La représentation des ruines dans le tableau de Panini et, plus largement, dans l’esthétique ruiniste, fait écho à la porosité entre corps, bâti et nature que l’on retrouve dans l’oeuvre littéraire de Quignard. La demeure napolitaine de Villa Amalia est creusée à même la roche, sur une falaise face à la mer. Elle est décrite comme appartenant à un environnement naturel qui, cependant, « n’était pas un paysage mais quelqu’un. […] Un visage précis et indicible[14] ». D’édifice architectural, la villa Amalia est devenue un monument puis une ruine, puisqu’elle est emportée par un mouvement métamorphique qui la fait passer de construction artificielle, à élément naturel, à partie du corps humain. Ce rapprochement est également présent dans le nom de scène que porte le personnage : Hidden est le nom d’une montagne, le Hidden Peak, situé dans la chaine de l’Himalaya. Le roman contient plusieurs scènes où la protagoniste nage dans la baie surplombée par la villa : ces moments du texte suggèrent une fusion entre le corps d’Ann et la nature qui l’entoure. Les solidarités mystérieuses (2012) développe plus explicitement l’économie métamorphique à l’oeuvre dans Villa Amalia. Il raconte l’histoire de Claire et de son retour sur sa terre d’enfance, en Bretagne, et suit une évolution narrative qui voit peu à peu le corps du personnage principal se fondre avec le paysage breton. Claire disparaît de manière inexpliquée à la fin du texte, tirant un récit aux apparences réalistes vers le genre fantastique. Il est aussi possible de lire dans cette dissolution finale l’aboutissement d’un roman « ruiniste », qui adapte en littérature une esthétique picturale qui repose sur la contemplation de ruines — celle, avant tout, du corps du personnage qui finit par se confondre avec le paysage — et sur la fusion entre l’artificiel, le naturel et l’humain.
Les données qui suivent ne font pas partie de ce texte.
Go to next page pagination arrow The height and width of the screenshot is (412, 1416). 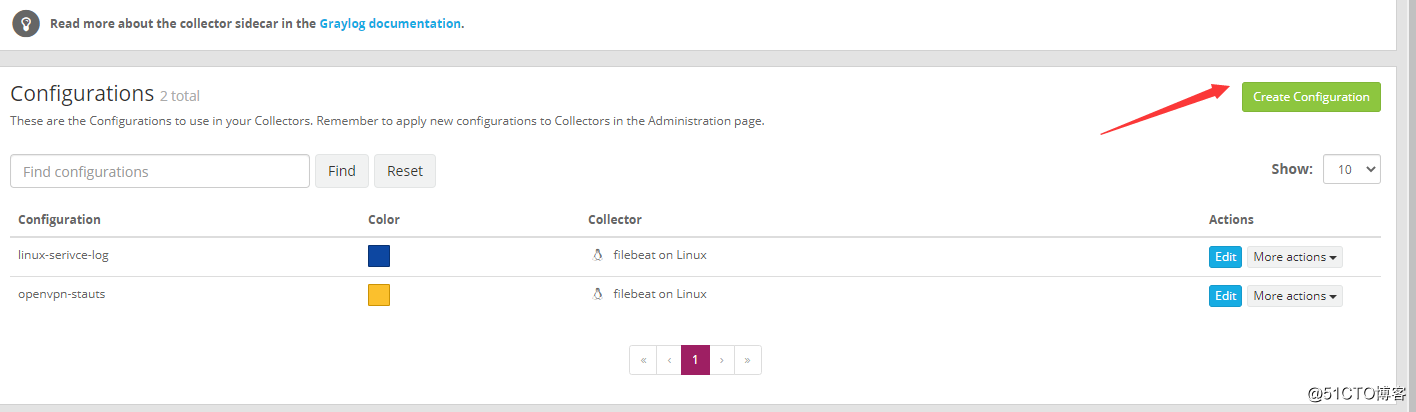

La représentation des ruines que proposent les romans de Quignard s’appuie sur un dialogue implicite entre l’écriture et l’art visuel. Cette rencontre entre le mot et l’image autour du motif de la ruine est également à l’oeuvre dans le récent ouvrage Sur l’idée d’une communauté de solitaires de Quignard, publié en 2015. Le sujet principal est clairement indiqué par le titre de sa première partie : « Les ruines de Port-Royal ». Celle-ci contient un texte donné par l’auteur lors de deux conférences : « le jeudi 4 octobre 2012, en compagnie d’Elisabeth Joyé, au clavecin et de Laurence Plazenet » et « dans la cathédrale de Coutances, le jeudi 10 juillet 2014, en compagnie de Jean-François Détrée à l’orgue puis au clavecin[15] ». Il s’agit donc de la trace écrite d’un échange oral et musical, que l’auteur a donné à plusieurs reprises. Le lieu auquel le titre fait référence est le site de Port-Royal des Champs, où se trouvent les ruines de l’abbaye de Port-Royal, lieu de vie des Solitaires au xviie siècle, et qui fut détruit sous les ordres de Louis xiv au début du xviiie siècle. Les restes matériels de l’abbaye sont aujourd’hui quasi inexistants ; les « ruines » dont parle Quignard ne sont pas des vestiges architecturaux mais des personnes disparues, dont la vie s’est écoulée au xviie siècle et qui ont été délaissées par l’Histoire. Les figures dont il est question dans le texte sont, pour la plupart, récurrentes dans l’oeuvre de Quignard : le peintre Georges de La Tour, par exemple, dont les tableaux n’ont été redécouverts qu’au début du xxe siècle, et Jean de Sainte-Colombe, le violiste et maître du compositeur Marin Marais. À ces figures familières s’ajoutent d’autres inconnus, tels que Gilberte Pascal, la soeur du philosophe, et Monsieur de Pontchâteau, qui « faisait office de jardinier à l’extérieur de l’enceinte de Port-Royal des Champs » (SLC, p. 27). À l’instar de Pontchâteau, les figures convoquées par Quignard ne sont liées à Port-Royal que de manière périphérique, détournée, voire négative. Ainsi, M. de Sainte-Colombe aurait employé pour l’enseignement de ses enfants un certain Monsieur de Bures, « un homme qui appartenait à la société qui fréquentait Port-Royal » (SLC, p. 25), tandis que Georges de La Tour, mort en 1652, « n’aura jamais connu l’existence de Port-Royal des Champs » (SLC, p. 12).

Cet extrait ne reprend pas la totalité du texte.